PC.L LO.L InP.L EC.L RMF.L PC.R LO.R InP.R EC.R RMF.R Average
node2vec 0.65 0.67 0.63 0.68 0.65 0.67 0.67 0.66 0.68 0.67 0.66
struc2vec 0.64 0.65 0.60 0.65 0.66 0.65 0.66 0.64 0.65 0.66 0.64
GCN 0.65 0.70 0.67 0.71 0.67 0.70 0.69 0.69 0.73 0.68 0.69
SGCN, Supervised non-CL 0.72 0.71 0.71 0.79 0.72 0.74 0.72 0.73 0.78 0.73 0.73
SGCN (2 layers) + CL + MLP (2 layers) 0.86 0.89 0.88 0.83 0.89 0.88 0.88 0.89 0.85 0.89 0.87
SGCN (3 layers)+ CL + MLP (2 layers) 0.88 0.87 0.84 0.80 0.85 0.85 0.86 0.89 0.87 0.89 0.86
SGCN (2 layers) + CL + MLP (3 layers) 0.89 0.86 0.87 0.84 0.86 0.89 0.88 0.88 0.87 0.87 0.87

node2vec: unsupervised node feature embedding by node2vec, followed by a 2-layer MLP. struct2vec: unsupervised node feature embedding by strct2vec, followed by a 2-layer MLP. GCN: substituting SGCN with traditional GCN, keeping all other components as the same.

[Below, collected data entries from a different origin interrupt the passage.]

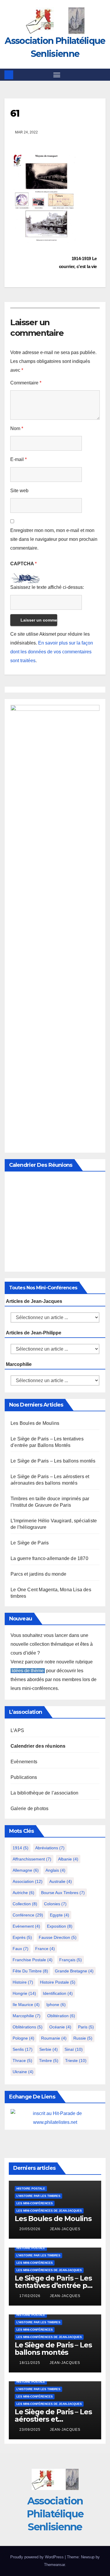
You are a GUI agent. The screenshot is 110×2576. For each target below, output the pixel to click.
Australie (60, 1881)
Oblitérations (28, 2027)
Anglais (55, 1870)
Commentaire (25, 382)
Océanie (60, 2027)
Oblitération (61, 2015)
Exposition (59, 1926)
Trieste (76, 2060)
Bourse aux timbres (63, 1892)
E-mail (18, 459)
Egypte (59, 1915)
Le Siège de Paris (30, 1542)
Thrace (22, 2060)
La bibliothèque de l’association (44, 1792)
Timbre (48, 2060)
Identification (58, 1993)
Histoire (23, 1982)
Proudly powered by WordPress (37, 2557)
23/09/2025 (30, 2430)
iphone (56, 2004)
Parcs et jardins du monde (38, 1574)
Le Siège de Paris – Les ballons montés (53, 1460)
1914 (20, 1847)
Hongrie (24, 1993)
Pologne (23, 2038)
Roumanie (54, 2038)
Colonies (55, 1903)
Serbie (48, 2049)
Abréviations (50, 1847)
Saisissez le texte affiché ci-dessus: (47, 587)
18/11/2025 (30, 2363)
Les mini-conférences (34, 2203)
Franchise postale (33, 1959)
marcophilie (26, 2015)
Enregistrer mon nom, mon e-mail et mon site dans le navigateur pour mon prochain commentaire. (53, 539)
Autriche (23, 1892)
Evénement (26, 1926)
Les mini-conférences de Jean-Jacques (49, 2210)
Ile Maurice (26, 2004)
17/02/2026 (30, 2296)
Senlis (23, 2049)
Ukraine (23, 2071)
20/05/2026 (30, 2229)
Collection (25, 1903)
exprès (22, 1937)
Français (70, 1959)
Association (28, 1881)
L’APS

SGCN, supervised non-CL: the single stage, end-to-end, supervised framework for parcellation based on SGCN. SGCN (2 layers) + CL + MLP (2 layers): the current setting used by SGCP. SGCN (3 layers) + CL + MLP (2 layers) and SGCN (2 layers) + CL + MLP (3 layers): settings where the layers in SGCN, and stage 2 MLP are increased to 3 layers, all other components are kept the same. Best parcellation performance for each region among all methods is highlighted in bold text.